## WORK TO COMPLETE
Scan the entries for the word "agent" and return every line that has it.

[Collected data entries]
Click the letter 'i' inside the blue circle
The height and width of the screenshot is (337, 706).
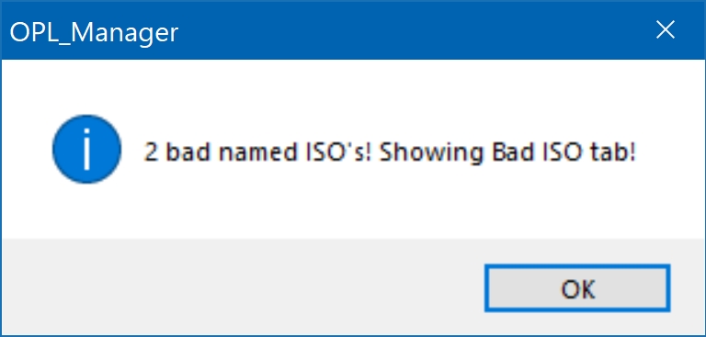tap(86, 150)
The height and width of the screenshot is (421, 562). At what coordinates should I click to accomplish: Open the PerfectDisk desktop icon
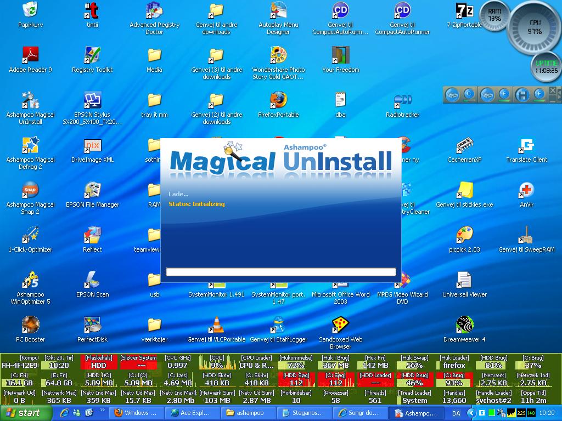(x=92, y=325)
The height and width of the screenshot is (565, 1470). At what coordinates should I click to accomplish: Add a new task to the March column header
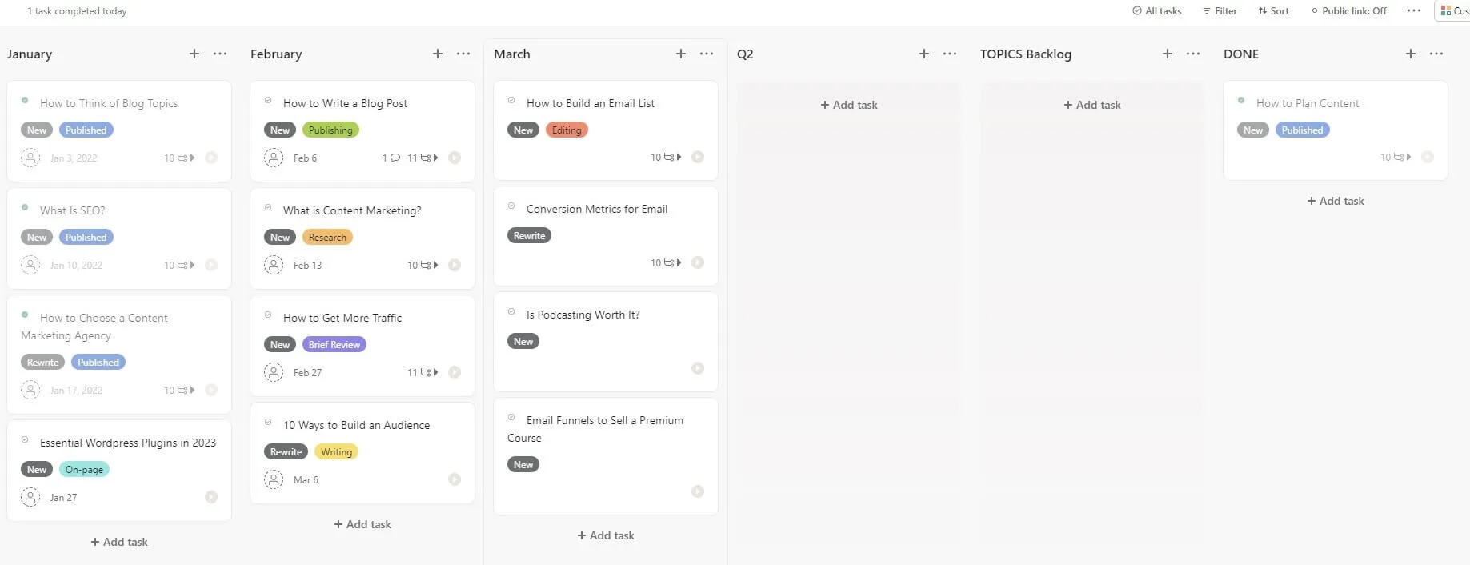tap(680, 54)
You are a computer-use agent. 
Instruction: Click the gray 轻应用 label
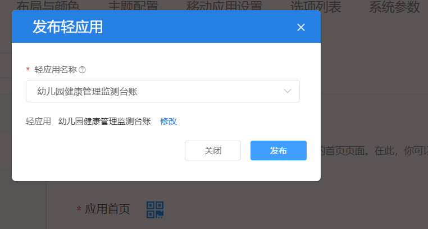pyautogui.click(x=39, y=122)
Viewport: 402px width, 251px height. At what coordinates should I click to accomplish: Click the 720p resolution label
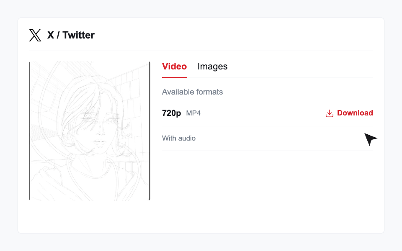(172, 113)
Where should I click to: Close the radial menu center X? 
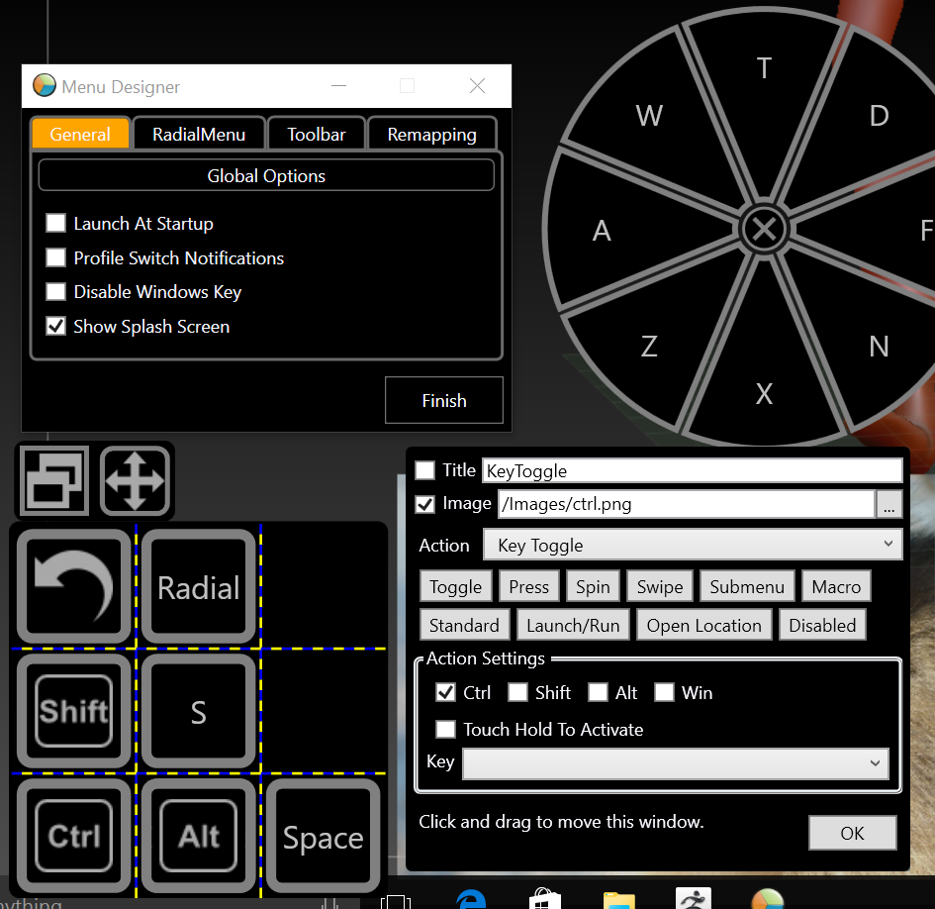pyautogui.click(x=763, y=230)
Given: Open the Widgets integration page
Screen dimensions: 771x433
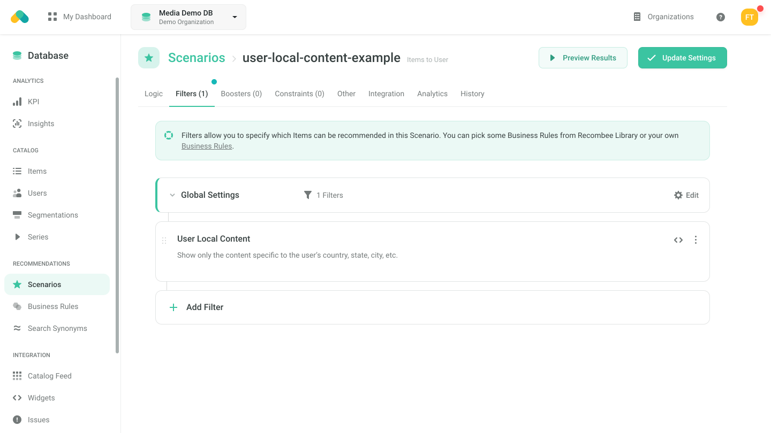Looking at the screenshot, I should (41, 397).
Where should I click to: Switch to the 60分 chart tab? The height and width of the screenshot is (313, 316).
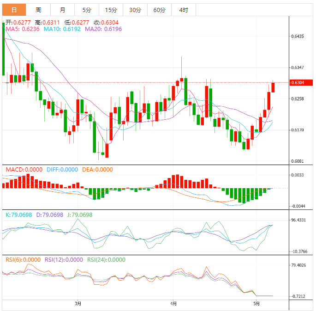[159, 10]
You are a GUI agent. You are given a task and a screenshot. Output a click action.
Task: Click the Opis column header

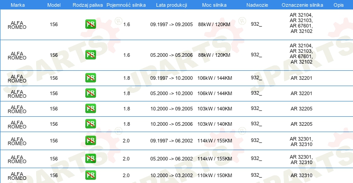[x=339, y=5]
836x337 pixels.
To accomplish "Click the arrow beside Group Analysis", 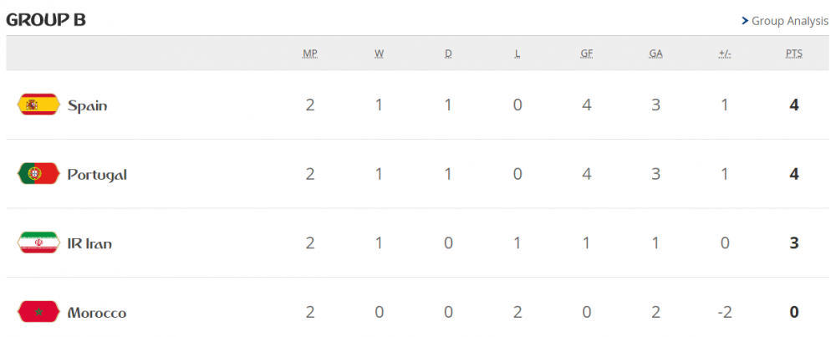I will pos(744,21).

## SOLUTION
You are a computer-use agent. 
You are a GUI agent. You are given a task and a screenshot. Output a click action.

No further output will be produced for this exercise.